Changing fish populations also bring cultural and nutritional trade-offs. For First Nations in British Columbia, for example, salmon is not just food — it is central to ceremony, identity, and community wellbeing. “It’s not just about eating tomorrow,” says Palacios-Abrantes. “These fish are part of cultural identity, and not every species can replace that.”
Scrambling the sea
Fish will not disappear overnight, and it’s important to keep the shift in perspective, scientists remind us.
“We think of a group of fish packing all their things and leaving, which isn’t how it works,” Palacios-Abrantes says. “The problem is that the abundance and type of fish in the water is going to change.”
When considering which species will be impacted more quickly, Dias points to shorter-lived species. For sardines and shrimp, for example, a heat wave during their spawning period could crash the fishery. Longer-lived species face chronic challenges due to climate change, but less immediate risk.
Over time, the shift in species will have ripple effects. When tuna, an apex predator, enters new ecosystems, for example, it may upend food chains. In the Arctic, warming and ice melt are inviting new species into formerly inaccessible areas, while species already living at the poles, with nowhere left to migrate, are especially at risk. Cold water species are projected to lose 50% of their thermal habitat by 2050.

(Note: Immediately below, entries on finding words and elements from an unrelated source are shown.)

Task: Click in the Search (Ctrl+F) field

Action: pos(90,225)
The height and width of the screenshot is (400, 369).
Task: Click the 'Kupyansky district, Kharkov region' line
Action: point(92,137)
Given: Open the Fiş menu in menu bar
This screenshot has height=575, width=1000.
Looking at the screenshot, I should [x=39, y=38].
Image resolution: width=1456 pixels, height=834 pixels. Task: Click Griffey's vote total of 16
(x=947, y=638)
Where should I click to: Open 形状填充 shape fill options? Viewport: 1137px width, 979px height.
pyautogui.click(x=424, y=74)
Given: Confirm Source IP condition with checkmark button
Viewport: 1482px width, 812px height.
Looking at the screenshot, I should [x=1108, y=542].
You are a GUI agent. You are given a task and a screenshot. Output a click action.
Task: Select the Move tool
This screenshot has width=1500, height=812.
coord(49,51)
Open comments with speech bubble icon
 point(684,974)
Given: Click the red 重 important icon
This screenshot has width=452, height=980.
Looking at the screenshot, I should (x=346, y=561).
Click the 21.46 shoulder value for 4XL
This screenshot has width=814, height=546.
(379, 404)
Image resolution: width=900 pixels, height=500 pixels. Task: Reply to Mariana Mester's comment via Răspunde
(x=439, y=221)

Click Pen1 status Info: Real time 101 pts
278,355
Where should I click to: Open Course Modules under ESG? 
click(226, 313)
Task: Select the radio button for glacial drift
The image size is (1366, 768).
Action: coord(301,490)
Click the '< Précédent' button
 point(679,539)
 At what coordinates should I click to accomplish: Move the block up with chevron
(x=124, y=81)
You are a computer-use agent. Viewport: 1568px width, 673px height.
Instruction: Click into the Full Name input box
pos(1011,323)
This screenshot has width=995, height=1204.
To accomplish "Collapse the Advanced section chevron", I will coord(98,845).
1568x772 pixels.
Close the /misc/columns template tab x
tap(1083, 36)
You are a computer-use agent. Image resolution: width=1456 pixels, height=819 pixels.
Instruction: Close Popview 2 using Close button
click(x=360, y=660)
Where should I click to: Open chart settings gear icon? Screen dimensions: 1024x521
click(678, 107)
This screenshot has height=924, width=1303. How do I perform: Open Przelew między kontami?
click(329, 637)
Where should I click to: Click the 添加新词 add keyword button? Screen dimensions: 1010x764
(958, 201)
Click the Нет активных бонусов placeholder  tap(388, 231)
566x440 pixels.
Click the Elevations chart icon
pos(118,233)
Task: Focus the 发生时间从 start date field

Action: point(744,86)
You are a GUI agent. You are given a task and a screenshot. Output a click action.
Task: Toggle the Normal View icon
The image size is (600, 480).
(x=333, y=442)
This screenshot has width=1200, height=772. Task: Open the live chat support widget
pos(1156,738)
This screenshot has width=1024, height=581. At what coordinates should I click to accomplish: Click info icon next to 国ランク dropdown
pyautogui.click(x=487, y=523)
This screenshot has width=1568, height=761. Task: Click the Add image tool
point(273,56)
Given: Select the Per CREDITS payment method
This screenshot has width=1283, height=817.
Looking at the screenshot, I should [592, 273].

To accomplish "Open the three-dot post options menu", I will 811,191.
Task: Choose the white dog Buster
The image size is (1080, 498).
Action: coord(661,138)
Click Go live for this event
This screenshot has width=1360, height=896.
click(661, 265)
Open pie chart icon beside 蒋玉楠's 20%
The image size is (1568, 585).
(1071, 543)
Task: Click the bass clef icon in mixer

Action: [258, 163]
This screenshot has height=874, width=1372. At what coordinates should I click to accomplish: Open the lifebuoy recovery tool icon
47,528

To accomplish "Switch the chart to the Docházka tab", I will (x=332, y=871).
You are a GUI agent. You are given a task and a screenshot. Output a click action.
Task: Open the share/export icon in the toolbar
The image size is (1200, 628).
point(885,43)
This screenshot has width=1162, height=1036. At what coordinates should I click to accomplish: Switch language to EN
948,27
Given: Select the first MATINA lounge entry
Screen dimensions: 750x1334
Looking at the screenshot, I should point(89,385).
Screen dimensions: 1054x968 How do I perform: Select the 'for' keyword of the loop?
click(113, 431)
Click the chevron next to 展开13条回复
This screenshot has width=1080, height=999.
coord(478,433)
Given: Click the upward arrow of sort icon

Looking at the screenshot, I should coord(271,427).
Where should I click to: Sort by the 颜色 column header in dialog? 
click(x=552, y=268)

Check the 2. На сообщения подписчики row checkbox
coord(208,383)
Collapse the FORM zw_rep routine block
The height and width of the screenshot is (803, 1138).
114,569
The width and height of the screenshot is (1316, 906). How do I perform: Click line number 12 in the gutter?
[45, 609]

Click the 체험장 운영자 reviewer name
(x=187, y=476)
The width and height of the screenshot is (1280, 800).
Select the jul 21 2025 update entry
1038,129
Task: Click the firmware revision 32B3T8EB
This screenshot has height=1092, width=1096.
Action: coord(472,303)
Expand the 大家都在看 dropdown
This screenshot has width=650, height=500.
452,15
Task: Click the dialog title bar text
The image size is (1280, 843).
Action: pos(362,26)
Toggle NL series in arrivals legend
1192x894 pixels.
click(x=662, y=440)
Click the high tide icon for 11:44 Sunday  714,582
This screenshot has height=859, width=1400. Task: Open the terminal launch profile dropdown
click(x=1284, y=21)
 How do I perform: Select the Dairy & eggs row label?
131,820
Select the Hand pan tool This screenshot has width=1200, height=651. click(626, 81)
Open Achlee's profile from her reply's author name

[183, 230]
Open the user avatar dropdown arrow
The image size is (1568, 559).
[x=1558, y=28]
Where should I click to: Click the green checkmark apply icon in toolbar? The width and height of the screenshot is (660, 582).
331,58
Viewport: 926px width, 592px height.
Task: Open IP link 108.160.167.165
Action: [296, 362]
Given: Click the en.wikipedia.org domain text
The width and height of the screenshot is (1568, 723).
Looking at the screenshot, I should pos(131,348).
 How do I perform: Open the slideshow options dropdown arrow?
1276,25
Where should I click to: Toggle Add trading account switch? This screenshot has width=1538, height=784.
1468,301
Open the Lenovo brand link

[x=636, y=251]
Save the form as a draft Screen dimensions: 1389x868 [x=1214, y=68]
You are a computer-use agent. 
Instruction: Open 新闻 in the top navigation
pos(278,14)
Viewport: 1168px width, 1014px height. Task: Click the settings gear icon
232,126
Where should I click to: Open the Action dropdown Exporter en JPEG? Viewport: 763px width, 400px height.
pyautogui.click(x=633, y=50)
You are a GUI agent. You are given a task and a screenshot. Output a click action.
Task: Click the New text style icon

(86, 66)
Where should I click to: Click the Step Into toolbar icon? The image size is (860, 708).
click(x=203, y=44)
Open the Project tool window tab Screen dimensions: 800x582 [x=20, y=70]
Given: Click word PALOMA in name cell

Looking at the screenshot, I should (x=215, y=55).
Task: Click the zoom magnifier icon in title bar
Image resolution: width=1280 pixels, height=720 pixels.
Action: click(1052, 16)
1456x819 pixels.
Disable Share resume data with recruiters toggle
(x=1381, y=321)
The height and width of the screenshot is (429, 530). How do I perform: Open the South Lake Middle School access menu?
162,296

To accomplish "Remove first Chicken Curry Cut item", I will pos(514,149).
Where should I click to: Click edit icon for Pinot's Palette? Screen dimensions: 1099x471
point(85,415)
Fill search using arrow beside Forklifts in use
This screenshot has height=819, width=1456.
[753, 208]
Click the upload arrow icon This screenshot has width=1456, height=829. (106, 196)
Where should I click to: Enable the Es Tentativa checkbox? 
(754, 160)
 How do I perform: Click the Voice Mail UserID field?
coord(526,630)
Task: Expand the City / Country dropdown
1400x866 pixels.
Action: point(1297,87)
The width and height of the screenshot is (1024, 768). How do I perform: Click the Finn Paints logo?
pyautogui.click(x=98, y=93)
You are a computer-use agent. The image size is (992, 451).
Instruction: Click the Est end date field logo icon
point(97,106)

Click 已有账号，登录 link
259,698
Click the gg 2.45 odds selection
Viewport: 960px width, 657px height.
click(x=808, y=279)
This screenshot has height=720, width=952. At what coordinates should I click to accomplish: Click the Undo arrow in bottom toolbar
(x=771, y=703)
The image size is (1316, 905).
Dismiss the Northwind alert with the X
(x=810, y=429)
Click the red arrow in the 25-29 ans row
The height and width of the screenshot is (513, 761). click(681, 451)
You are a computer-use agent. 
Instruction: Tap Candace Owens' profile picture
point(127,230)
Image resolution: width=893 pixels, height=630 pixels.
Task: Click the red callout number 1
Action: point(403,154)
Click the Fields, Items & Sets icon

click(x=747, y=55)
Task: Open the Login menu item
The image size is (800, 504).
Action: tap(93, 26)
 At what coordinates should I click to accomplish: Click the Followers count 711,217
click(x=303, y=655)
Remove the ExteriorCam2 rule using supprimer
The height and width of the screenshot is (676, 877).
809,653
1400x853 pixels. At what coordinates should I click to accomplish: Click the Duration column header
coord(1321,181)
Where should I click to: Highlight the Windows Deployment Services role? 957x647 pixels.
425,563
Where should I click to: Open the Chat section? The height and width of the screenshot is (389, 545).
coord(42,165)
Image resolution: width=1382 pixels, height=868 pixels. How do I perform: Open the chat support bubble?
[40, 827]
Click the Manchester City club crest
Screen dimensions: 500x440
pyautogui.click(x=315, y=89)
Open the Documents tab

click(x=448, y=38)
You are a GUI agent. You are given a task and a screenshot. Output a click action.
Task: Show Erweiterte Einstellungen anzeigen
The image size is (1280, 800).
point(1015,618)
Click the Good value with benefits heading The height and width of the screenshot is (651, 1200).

The problem isn’t just environmental — it’s geopolitical. As fish cross international boundaries, disputes over quotas, territory, and sovereignty are expected to rise. Pinsky warns that ecosystems are being reshuffled “like a snow globe disrupting fisheries” and “driving conflict over who gets to catch what.”
Adapting to this new normal will require major shifts in monitoring and management.
Along with better monitoring, scientists are advocating for more flexible policies that can respond to the ways fish distribution around the world is changing.
“Often marine protections are very rigid and defined, in order for them to be permanent and enforceable,” says Palacios-Abrantes. “But in an age of climate change, some fish populations are moving outside the boundaries of, for example, protected areas or national jurisdictions. We need to be able to revise protections and work across national governments to respond to real-time environmental shifts.”
In visits with fishers in the Eastern Tropical Pacific, fishers told Palacios-Abrantes how they are already adapting. For example, when fishing for tuna, they change their location depending on the climate, and are seeking to change fishing gears to catch tuna at greater depths due to warming waters.
“Climate change adaptations need to come from communities that are being most affected, if they are to truly be effective,” Palacios-Abrantes says.
“As the oceans change, so must we,” says Dias. “The impacts are going to be unevenly spread across the globe. We must be quick to adapt and support fishers on the frontlines.”